- ЗАДАНИЯ
a) Измените отрывок текста от слов «То, что интерес» до слов «бы оказаться неправым.»: вместо «в Америку» поставьте «во Францию», а остальное перепишите без изменений.
b) В каком году, согласно тексту, рассказчик бежал в Америку?
c) Соответствуют ли тексту следующие утверждения? Для каждого ответьте «да» или «нет» и приведите решающие слова текста дословно. (i) Брежневская волна «застывания» оказалась очень устойчивой. (ii) Роль злорадного пророка кажется рассказчику привлекательной. (iii) Новая волна может оказаться гораздо серьезнее.

То, что интерес к этой книге не пропал, с одной стороны лестно для меня, с другой — вызывает некоторую тревогу: а нет ли угрозы нового возвращения культуры 2? Дело в том, что брежневская волна «застывания», от которой я бежал в Америку в 1981 году, оказалась не очень страшной и не очень устойчивой. Новая волна может оказаться гораздо серьезнее. Роль злорадного пророка (<А что я вам говорил'») не кажется мне привлекательной, я предпочел бы оказаться неправым.

- ВЫДЕРЖКА ИЗ ДАННЫХ

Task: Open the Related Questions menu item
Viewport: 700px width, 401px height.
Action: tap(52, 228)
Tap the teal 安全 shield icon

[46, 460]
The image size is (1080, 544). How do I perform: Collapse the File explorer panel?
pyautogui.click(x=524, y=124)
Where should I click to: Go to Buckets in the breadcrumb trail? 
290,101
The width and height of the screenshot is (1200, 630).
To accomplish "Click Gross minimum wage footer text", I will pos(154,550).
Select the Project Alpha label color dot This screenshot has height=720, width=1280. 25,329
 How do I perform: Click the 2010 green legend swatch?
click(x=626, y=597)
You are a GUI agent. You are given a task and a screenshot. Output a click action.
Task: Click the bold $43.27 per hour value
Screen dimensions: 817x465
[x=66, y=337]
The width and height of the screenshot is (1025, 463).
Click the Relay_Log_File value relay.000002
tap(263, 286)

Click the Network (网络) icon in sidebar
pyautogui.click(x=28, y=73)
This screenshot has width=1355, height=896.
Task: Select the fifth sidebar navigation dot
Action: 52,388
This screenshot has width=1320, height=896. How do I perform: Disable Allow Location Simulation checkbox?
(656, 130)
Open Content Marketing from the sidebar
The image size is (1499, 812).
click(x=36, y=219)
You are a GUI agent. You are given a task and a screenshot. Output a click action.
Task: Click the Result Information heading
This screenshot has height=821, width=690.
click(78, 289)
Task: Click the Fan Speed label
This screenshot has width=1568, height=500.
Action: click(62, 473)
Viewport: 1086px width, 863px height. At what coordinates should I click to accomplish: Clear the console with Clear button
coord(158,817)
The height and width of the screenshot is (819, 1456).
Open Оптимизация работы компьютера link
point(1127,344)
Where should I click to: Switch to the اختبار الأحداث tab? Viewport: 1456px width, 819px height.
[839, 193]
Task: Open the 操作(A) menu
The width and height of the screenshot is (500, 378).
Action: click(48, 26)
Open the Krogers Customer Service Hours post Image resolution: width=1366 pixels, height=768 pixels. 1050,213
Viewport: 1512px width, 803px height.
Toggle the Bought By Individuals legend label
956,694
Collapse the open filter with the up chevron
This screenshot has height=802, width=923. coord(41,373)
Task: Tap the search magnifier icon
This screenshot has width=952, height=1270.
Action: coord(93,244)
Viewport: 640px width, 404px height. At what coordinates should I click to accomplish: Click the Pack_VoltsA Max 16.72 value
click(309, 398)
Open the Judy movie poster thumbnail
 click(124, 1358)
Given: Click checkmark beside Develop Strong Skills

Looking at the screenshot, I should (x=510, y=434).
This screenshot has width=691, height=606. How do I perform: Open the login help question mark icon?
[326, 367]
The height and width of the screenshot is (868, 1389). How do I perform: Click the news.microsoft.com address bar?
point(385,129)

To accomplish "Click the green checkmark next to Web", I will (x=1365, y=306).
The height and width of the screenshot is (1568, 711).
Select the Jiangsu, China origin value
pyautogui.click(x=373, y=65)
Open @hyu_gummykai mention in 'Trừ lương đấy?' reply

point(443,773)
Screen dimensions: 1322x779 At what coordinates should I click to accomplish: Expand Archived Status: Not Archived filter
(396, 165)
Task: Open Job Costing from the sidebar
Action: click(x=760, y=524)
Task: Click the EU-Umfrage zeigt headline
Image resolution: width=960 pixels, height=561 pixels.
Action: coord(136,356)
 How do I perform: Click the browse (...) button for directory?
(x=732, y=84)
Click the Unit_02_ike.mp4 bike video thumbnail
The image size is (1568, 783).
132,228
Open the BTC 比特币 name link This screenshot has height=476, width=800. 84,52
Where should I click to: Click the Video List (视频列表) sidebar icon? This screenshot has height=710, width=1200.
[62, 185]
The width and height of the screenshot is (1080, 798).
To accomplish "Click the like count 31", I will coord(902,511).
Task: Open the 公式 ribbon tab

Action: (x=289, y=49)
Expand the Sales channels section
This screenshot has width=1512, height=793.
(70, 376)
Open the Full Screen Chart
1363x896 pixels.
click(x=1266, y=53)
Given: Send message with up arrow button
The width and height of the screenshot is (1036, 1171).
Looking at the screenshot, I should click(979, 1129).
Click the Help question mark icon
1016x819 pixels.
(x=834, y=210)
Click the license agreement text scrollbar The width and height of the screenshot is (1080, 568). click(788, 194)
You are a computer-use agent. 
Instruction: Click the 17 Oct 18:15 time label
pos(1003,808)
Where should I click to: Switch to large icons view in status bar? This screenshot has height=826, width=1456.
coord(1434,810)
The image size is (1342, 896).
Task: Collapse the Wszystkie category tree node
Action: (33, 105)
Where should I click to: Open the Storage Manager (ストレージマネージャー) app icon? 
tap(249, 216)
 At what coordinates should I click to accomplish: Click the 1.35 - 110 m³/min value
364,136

- ОТВЕТЫ
a)
То, что интерес к этой книге не пропал, с одной стороны лестно для меня, с другой — вызывает некоторую тревогу: а нет ли угрозы нового возвращения культуры 2? Дело в том, что брежневская волна «застывания», от которой я бежал во Францию в 1981 году, оказалась не очень страшной и не очень устойчивой. Новая волна может оказаться гораздо серьезнее. Роль злорадного пророка (<А что я вам говорил'») не кажется мне привлекательной, я предпочел бы оказаться неправым.

b) В 1981 году.

c)
(i) Нет: «оказалась не очень страшной и не очень устойчивой».
(ii) Нет: «не кажется мне привлекательной».
(iii) Да: «Новая волна может оказаться гораздо серьезнее».